Whilst perusing qth (for parts for yet another project) I ran across an ad for The Ham Station, and I had to take a look. Dan's linked url displayed his wares and I noted something dear to my heart, namely an Icom IC-R71A for sale, and for sale cheap! I called to see if he still had it, he did and mentioned some details, it was clean but had a few issues. I made arrangements to meet and purchase, we met behind his old building in Evansville as if he was my pusher and me a radio junkie needing a fix. I mean who would turn down an Icom IC-R71A for a lousy $135?
So I get it home and fired up, immediately noting it seemed to have a narrow cw filter installed (yay!) and the bespoke issues. The volume/rf gain knob is fooched so the volume pot has no rotation stop, and the pbt knob was a bit bent, I surmise both were victims to shipping via one of the "drop it or you're fired" companies.
I've been a fan of these rigs since dirt was new, had like 10 of them over the years, and often wondered if I'd ever get rid of the surplus of parts to mod them with, to include a rom board with programming to go from 10kc to 32mc plus a newer battery, stock they tune 100kc to 30mc.
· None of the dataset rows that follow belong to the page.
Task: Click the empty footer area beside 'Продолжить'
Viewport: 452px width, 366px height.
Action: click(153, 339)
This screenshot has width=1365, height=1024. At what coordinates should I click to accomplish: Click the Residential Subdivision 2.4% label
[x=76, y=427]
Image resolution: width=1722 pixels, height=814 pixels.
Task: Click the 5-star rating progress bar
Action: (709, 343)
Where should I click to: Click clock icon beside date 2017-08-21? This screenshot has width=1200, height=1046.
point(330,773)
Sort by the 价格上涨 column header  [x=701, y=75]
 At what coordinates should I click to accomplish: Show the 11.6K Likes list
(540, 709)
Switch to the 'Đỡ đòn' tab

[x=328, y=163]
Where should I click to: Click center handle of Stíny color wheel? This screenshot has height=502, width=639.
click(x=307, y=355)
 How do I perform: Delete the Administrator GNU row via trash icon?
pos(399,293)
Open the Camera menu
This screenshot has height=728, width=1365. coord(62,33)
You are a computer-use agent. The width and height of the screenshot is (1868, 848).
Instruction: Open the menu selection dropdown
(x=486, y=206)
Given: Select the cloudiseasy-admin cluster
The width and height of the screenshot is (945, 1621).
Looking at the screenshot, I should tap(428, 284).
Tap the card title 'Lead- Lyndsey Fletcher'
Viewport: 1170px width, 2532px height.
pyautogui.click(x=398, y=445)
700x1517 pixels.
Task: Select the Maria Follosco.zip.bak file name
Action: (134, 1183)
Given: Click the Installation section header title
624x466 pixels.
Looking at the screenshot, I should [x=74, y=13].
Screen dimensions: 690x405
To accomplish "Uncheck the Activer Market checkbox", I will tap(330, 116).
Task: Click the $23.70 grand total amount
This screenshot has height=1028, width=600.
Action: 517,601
The issue here is many Icoms of the era need a good cmos battery or the radio literally forgets how to run if the battery dies before replacement.
Icom stopped building these things a few decades ago and some of them are from the mid 80s so if the cmos battery is original, well, you have been warned. So I opened the rig up to install the rom board and see if it had a cw filter, sure enough an optional Icom cw filter (worth about $50) was in place and the innards were very clean to boot.
Something I almost always do with a new rig is check to see if the various screws are snug, and this time the chassis was fine but each and every pcb was just a bit over finger tight. I wondered how that works if it was like that all the way from Hirano-ku, Osaka, 547-0003, Japan, but I tightened them up and it seemed to quiet down some odd but brief pll/vco/cpu noise it had at first startup that has yet to reappear.
The addition of the new rom board went fine and the initial startup after brain surgery showed it worked fine too, still had the same memories it had when I put the board into a static proof bag years ago. Now this baby tunes all the way down to about 9.4kc in cw mode. Copied wwvb (60kc) last nite with about 10ft of wire fed into a Grove TUN3 (if you remember those) and am fairly impressed with the rig, shamefully lacking a fish finder unlike most of my other rigs.
So this one is going to get the knobs sorted, a fresh alignment, and various mods, some of wich still have parts for.
One of the mods is to replace the pn rf bandpass switching diodes with pin types; the illustrious MI204 PIN diode, bought a mess of them from Icom years ago. These diodes have a much longer carrier lifetime than standard pn diodes, if the rf passing thru the diode isn't high enough frequency, the diode can contribute to imd.
See here for some empirical data on diode caused imd;
https://www.radioamatore.info/attachments/508_TS-940%20-%20PROMOTIONAL%20BROCHURE.pdfAbove say 11mc the as-installed diodes work great, below they start to contribute imd to a slight degree. Replacing the bandpass diodes for all ranges below 11mc will improve performance but not to a startling degree. More or less I just want to use the parts for what I bought them for.
Below 3mc, Icom used the MI204 diodes so they don't have to be replaced, just 3mc to 11mc bandpasses.
The next mod will be a better IF filter for am mode, better as in there is none as stock. The Icom R70 had enough slots for filters for most every mode, the 71 gives you two optional slots, one in the 9mc IF strip and the other in the 455kc strip. The filter I propose here will be around 6kc wide and as it's a monolithic filter, looking like a large canned crystal, will be soldered in the 9mc strip, replacing a cap. I do have a proper Icom 9mc 6kc wide xtal filter but I don't wanna have mini coax going all over, wich that would necessitate.
Then the neat mod, an infinite impedance detector in place of the simple diode detector as present. A good diode detector is fine but a infinite z detectors finer.
See here for more;
http://www.pan-tex.net/usr/r/receivers/elrpicamdetect.htmAnother mod is the nb diodes, the 71 has much better nb action than my other project, Project IC756, and that should not be,
yet it is. The 71 hardly distorts sigs when nb is on and it does a great job filtering out the leaking pole insulator down the block but the 756 grossly distorts sigs when nb is enabled and anything over medium or weak sigs are present. Some schottky or hot carrier diodes may make for superior blanking, the 71 will be the test bed for both rigs nb sections.